1. An apparatus for inspection of a sample, comprising:

a radiation source, which is adapted to direct optical radiation onto an area of a surface of the sample;

at least one image intensifier, each of which is detachably coupled to an image sensor, so as to receive the radiation from the area over a certain angular range, and to provide intensified radiation to the image sensor; and

at least one image sensor, each of which is configured to receive radiation from at least one image intensifier, so as to form at least one respective image of the area.

2. The apparatus of claim 1, further comprising: an image processor, which is adapted to process at least one of the respective images so as to detect a defect on the surface.

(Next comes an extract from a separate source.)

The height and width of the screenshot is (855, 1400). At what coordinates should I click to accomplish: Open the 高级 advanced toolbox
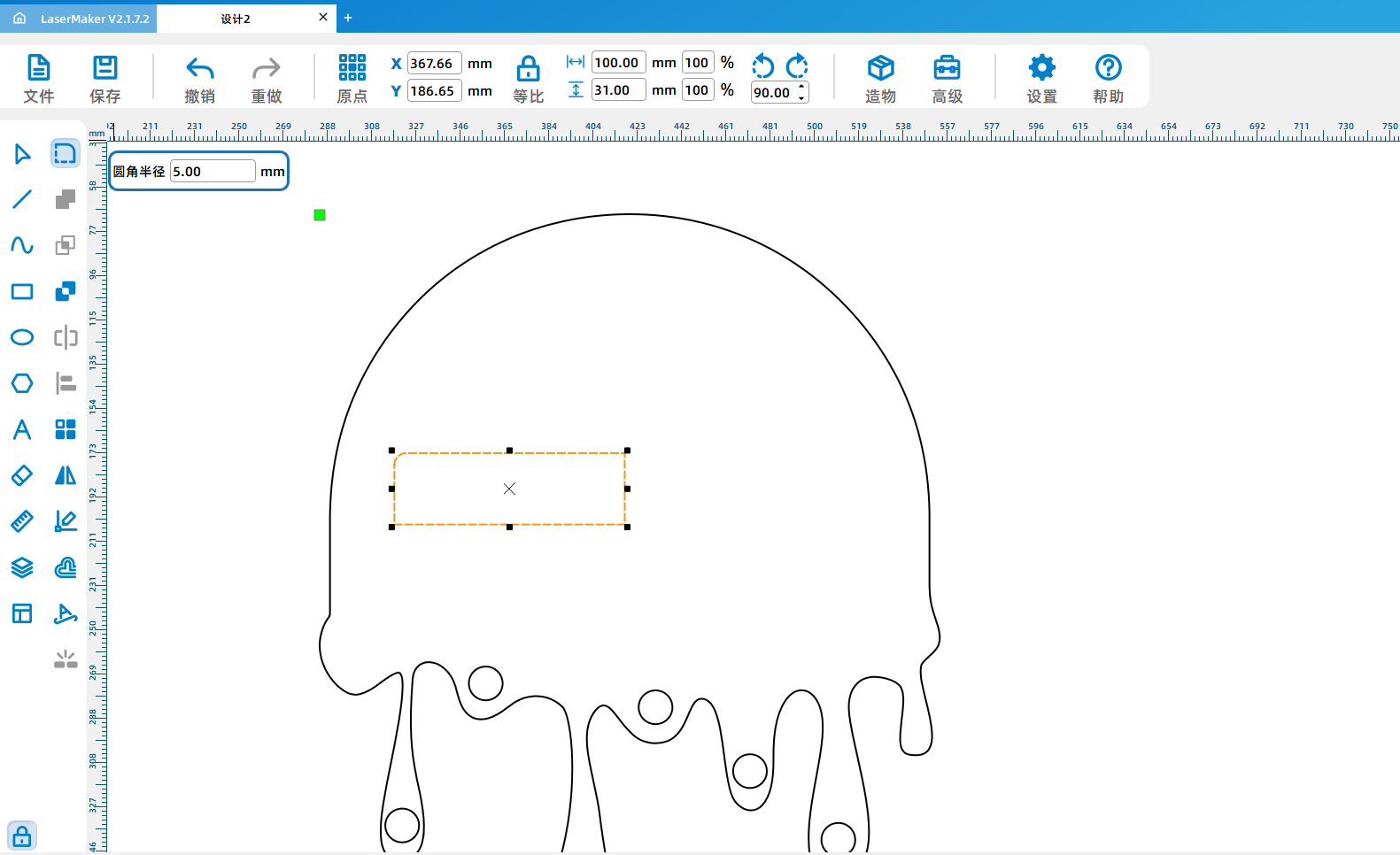[x=947, y=78]
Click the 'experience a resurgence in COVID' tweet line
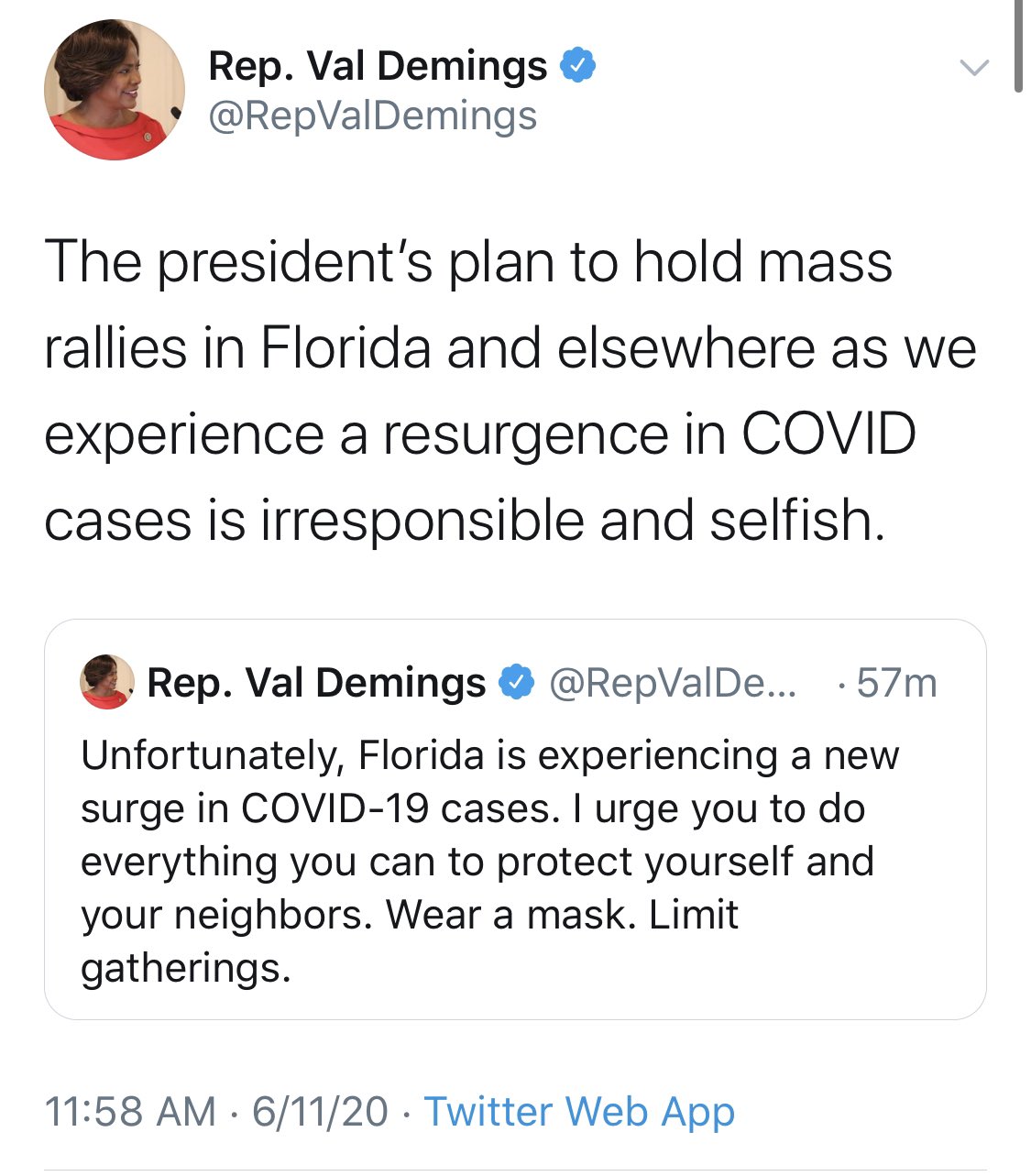 coord(479,434)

3. The apparatus of claim 1, further comprising at least two fiber optic plates for each image intensifier, wherein said image intensifier is further detachably coupled to one of the image sensors using said at least two fiber optic plates, and wherein non-binding filling fills at least one gap which is between at least one pair of adjacent fiber optic plates among said at least two fiber optic plates.

4. The apparatus of claim 3, wherein said non-binding filling is an oil or gel with an index of refraction that is closer to an index of refraction of said fiber optic plates than an index of refraction of air is to said index of refraction of said fiber optic plates.

5. The apparatus of claim 3, further comprising: a detachable attaching medium detachably coupling each said image intensifier to one of the image sensors, wherein said medium includes an elastic material configured to at least allow said at least one pair of adjacent fiber optic plates to be pushed close together without substantially damaging any of said image intensifier tube, image sensor, and said fiber optic plates.

6. The apparatus of claim 1, further comprising: a detachable attaching medium detachably coupling each said image intensifier to one of the image sensors.

7. The apparatus of claim 6, wherein said detachable attaching medium includes at least one screw configured when screwed in to prevent separation of each said image intensifier tube from said one image sensor.

8. The apparatus of claim 1, wherein at least one of said image intensifiers is magnetically coupled.

9. A method of inspecting a sample, comprising:

a. providing at least one image intensifier tube detachably coupled to an image sensor with non-binding filling;

b. directing optical radiation onto an area of a surface of a sample to be inspected;

c. receiving and intensifying the radiation scattered from the area using said at least one provided detachably coupled image intensifier tube and image sensor, so as to form a respective images of the area, each of said provided detachably coupled image intensifier tube and image sensor being configured to receive the radiation that is scattered to into a different, respective angular range; and

d. processing at least one of the respective images so as to detect a defect on the surface.

10. The method of claim 9, wherein said non-binding filling fills at least one gap which is between at least one pair of adjacent fiber optic plates among at least two fiber optic plates aligned between said image intensifier tube and said image sensor.

11. A method of inspecting a sample comprising:

a. providing an image intensifier tube detachably coupled to an image sensor;

b. separating said image intensifier tube from said image sensor;

c. coupling at least one of said separated image intensifier tube and image sensor in a combination of image intensifier tube and image sensor;

d. directing optical radiation onto an area of a surface of a sample to be inspected;

e. receiving the radiation scattered from the area using said combination coupled in (c) so as to form a respective image of the area; and

f. processing said image so as to detect a defect on the surface.

12. The method of claim 11, wherein said coupling in (c) includes detachably coupling the same or different image intensifier tube to said separated image sensor using at least two fiber optic plates and a non-binding filling which fills at least one gap which is between at least one pair of adjacent fiber optic plates among said at least two fiber optic plates.